Totale EU Überwachung?
Oder nur ein Sturm im Glas?
(17.11.2025) Die EU-Kommission wollte mit der sogenannten Chatkontrolle Anbieter wie WhatsApp oder Signal verpflichten, Inhalte automatisiert nach Kindesmissbrauchsdarstellungen zu durchsuchen – sogar vor oder trotz Verschlüsselung. Das hätte Millionen unbescholtener Nutzer:innen betroffen. Mehrere Staaten – unter anderem Deutschland – haben sich klar dagegen gestellt. Eine verpflichtende, anlasslose Chatkontrolle konnte im Rat zuletzt keine Mehrheit finden und ist in dieser Form vorerst gescheitert.
Stattdessen wird über eine abgeschwächte Lösung mit „freiwilligen“ Scans durch Anbieter diskutiert – auch das bleibt heftig umstritten.

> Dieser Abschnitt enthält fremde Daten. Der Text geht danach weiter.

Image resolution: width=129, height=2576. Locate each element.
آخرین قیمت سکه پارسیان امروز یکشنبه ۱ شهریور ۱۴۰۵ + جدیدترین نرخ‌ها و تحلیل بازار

Vorratsdatenspeicherung: Neuauflage in Arbeit
Parallel arbeitet die EU-Kommission an einer neuen EU-weiten Vorratsdatenspeicherung. Dabei geht es vor allem um Metadaten (wer hat wann mit wem kommuniziert, von wo aus), nicht um den eigentlichen Inhalt von Nachrichten. Wichtig: Der Europäische Gerichtshof hat mehrfach entschieden, dass eine allgemeine, unterschiedslose Speicherung aller Telekommunikationsdaten gegen EU-Recht verstößt. Eine pauschale Totalspeicherung wäre also rechtlich extrem schwierig.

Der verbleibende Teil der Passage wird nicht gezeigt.